(PROVIDED MATERIAL):
◇ ◇ ◇ ◇ ◇ ◇ ◇

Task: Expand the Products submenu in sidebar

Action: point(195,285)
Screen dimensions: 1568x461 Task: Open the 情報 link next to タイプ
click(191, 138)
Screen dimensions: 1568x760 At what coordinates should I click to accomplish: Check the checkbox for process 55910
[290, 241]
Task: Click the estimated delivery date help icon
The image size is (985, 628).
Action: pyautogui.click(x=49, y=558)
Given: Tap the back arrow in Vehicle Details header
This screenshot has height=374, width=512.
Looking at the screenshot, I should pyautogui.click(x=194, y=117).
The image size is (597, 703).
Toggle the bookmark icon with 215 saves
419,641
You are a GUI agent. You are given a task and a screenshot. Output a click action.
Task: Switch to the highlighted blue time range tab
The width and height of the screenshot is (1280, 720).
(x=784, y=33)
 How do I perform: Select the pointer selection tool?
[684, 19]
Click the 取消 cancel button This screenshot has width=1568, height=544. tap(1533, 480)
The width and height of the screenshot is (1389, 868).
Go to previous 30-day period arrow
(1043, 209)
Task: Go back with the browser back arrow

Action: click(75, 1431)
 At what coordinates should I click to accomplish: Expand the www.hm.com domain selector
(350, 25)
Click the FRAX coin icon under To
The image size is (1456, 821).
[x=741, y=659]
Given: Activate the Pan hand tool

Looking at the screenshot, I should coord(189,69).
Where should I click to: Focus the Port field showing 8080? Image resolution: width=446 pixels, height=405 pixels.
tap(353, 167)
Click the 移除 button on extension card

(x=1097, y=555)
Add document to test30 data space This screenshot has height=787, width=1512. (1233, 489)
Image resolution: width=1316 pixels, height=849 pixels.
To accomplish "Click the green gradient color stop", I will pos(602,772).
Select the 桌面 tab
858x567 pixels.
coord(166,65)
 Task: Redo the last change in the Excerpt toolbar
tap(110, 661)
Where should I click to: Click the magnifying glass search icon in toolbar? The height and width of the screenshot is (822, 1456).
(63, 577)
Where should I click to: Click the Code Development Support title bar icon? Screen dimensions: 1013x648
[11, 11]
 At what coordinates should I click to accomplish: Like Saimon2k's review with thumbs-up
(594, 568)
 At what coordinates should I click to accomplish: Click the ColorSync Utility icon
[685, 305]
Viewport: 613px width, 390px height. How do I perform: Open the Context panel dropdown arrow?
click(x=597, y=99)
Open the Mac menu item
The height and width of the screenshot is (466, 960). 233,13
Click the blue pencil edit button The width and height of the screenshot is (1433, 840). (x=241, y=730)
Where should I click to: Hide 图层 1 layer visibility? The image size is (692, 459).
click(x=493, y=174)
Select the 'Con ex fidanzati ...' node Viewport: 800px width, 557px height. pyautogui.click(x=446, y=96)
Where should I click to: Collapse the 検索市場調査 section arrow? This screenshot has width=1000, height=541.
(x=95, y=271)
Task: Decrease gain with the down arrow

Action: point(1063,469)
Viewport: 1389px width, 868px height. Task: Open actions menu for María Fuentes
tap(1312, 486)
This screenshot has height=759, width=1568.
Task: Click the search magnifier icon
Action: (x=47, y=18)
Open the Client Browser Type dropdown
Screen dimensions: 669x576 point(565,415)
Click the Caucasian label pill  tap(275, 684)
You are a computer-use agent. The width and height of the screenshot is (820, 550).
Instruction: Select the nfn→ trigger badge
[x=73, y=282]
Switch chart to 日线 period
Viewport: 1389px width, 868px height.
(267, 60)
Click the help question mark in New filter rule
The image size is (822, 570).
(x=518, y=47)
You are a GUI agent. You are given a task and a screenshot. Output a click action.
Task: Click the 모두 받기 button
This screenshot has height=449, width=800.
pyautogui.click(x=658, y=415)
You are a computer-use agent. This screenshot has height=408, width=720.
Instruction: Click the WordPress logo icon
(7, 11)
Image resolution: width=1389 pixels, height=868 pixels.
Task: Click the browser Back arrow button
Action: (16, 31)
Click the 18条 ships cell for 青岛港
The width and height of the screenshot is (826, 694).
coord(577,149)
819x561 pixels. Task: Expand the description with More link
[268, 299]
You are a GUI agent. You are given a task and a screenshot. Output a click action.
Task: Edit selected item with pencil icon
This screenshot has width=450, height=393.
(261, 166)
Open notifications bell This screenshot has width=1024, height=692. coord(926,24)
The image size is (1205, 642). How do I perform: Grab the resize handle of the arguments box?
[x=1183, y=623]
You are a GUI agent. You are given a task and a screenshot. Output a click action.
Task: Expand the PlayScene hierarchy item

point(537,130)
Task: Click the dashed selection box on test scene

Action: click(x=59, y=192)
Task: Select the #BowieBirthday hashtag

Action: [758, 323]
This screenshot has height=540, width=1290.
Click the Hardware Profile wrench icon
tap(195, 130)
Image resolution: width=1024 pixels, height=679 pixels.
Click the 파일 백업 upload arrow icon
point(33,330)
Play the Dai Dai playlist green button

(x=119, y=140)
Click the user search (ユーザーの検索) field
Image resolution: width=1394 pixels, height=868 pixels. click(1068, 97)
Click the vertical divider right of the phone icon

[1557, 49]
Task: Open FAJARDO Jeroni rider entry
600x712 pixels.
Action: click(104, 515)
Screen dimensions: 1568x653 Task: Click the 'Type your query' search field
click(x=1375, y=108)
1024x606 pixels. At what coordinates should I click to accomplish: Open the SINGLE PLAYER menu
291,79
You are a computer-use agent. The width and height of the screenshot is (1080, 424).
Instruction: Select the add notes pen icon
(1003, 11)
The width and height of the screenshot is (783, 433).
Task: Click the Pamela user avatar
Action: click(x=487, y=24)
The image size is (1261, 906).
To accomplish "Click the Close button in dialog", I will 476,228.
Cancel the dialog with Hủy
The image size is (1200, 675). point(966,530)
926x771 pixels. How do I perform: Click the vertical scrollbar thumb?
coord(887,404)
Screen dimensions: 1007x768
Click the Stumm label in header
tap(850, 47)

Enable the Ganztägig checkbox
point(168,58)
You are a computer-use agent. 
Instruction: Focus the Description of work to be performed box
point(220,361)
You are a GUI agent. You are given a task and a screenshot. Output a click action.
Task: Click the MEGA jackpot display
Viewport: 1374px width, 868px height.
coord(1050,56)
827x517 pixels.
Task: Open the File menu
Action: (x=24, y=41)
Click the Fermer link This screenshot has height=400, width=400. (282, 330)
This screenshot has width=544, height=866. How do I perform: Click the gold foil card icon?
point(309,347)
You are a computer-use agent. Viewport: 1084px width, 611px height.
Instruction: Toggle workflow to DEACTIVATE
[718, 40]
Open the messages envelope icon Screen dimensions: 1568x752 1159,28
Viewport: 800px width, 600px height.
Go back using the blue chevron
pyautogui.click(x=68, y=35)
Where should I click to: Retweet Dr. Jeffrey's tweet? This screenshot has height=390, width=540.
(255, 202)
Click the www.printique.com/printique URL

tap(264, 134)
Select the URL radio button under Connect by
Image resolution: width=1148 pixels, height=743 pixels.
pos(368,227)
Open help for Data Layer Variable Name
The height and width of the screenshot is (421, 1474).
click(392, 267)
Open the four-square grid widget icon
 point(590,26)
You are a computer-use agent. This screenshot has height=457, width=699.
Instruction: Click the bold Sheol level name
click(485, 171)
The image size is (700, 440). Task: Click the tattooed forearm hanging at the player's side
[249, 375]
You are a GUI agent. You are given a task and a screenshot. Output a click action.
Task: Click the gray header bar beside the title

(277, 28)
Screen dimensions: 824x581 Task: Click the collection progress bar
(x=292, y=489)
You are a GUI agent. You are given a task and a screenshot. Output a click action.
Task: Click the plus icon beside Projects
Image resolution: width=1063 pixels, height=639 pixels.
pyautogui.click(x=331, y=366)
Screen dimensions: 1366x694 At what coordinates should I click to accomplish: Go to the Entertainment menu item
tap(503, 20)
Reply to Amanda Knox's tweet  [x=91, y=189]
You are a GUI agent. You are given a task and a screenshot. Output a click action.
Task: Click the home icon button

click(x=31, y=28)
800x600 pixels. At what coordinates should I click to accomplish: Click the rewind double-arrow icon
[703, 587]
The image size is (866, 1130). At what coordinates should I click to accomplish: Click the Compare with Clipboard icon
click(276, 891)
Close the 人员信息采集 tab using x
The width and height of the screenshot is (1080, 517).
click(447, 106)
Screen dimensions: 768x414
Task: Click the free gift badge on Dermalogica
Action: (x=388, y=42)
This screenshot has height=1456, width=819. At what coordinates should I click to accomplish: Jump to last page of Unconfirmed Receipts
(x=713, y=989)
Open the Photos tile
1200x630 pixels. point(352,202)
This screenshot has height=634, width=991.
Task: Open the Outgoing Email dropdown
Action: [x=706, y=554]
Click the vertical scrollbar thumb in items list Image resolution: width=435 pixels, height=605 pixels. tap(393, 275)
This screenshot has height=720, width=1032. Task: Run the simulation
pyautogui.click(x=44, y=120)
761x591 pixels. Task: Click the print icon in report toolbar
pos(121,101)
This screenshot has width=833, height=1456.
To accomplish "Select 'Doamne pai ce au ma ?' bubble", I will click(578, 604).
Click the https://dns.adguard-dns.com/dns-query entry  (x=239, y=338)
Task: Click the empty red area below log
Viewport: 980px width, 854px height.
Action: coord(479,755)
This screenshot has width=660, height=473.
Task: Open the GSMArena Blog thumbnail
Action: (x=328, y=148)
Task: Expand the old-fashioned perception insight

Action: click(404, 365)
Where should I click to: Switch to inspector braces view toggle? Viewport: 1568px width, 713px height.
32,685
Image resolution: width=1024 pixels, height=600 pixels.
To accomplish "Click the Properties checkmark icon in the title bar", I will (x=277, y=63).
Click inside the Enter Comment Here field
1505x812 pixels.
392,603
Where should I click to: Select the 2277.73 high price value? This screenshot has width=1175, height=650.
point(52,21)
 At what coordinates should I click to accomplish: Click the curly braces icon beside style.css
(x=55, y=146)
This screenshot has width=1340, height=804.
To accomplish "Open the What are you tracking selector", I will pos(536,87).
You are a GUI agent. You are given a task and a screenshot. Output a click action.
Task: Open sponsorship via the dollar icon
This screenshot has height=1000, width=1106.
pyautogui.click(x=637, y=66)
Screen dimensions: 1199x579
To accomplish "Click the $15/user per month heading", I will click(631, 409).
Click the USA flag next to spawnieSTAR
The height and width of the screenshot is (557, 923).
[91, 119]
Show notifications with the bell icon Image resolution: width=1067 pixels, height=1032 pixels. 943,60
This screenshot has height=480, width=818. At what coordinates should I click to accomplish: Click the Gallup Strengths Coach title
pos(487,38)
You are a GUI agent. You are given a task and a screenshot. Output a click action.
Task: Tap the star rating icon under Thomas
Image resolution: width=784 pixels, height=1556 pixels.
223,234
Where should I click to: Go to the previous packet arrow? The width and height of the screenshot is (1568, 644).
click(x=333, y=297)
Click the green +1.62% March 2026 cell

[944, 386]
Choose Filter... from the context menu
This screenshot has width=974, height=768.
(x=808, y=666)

◇ ◇ ◇ ◇ ◇ ◇ ◇

Could you please report how many lines of the listing above hold the word "entry"? Only the number is needed.

(EXERCISE SOLUTION):
2